Somehow he finds Matilda Lutz, the girl nobody likes at their school coming along too. They call her "the Nun" because she won't drink, have sex or do dope with them. So far so so.

The pair arrive in San Francisco where accommodation has been set up in a flat occupied by gay couple Taylor Frey and Joseph Haro. She thinks of them as degenerates. Well we know where this is going. Sure enough it becomes a plea for understanding and tolerance. This might be new and needful to some audiences but hardly for people who will turn out for a Muccino film with sub-titles.

However something exceptional does happen. Going around together in San Francisco, to which the boys arrived in the same way our travelers did, from a conservative background, we get Frey's back story which is presented as being sensational. The newcomers lose their restraint.

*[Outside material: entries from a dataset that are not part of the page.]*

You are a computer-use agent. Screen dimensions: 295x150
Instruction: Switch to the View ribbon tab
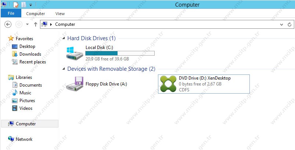pyautogui.click(x=60, y=14)
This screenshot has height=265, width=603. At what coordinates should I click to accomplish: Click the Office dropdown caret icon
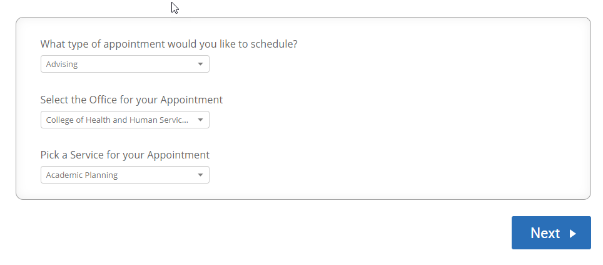pos(200,120)
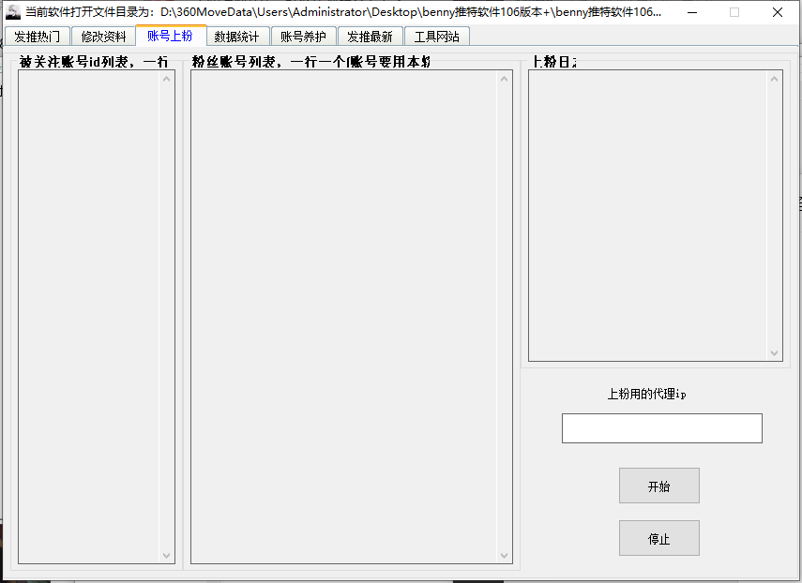Go to the 数据统计 tab
Screen dimensions: 802x583
click(x=236, y=37)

The boys' dog sleeping in his bed drives Pacitto into sharing with Lutz'. She finds herself getting about (somewhat nervously) in an itsy bitsy bikini and they hit the gay clubs together. The film becomes one of Muccino's lyrical hymns to the group. The stop over stretches and they all go off on a trip to Cuba together (this one is into international flights) which convinces us that they are sharing an experience that they all will cherish all their lives.

This section is totally winning and it's a pity that the film can't do anything with the impetus it produces. Having the piece narrated by Pacitto, it's least interesting character, doesn't help either. Matilda Lutz' transformation is truly awesome and we can only hope she gets to do that in a few more movies while Haro and particularly Frey, along with the travel footage, come across appealingly.

It seems that this one is already in there with BIX and JIMMY P. as failed European attempts to crash the English language market. At least they are all better than Rossellini's Ingrid Bergman films. I guess that's some kind of progress.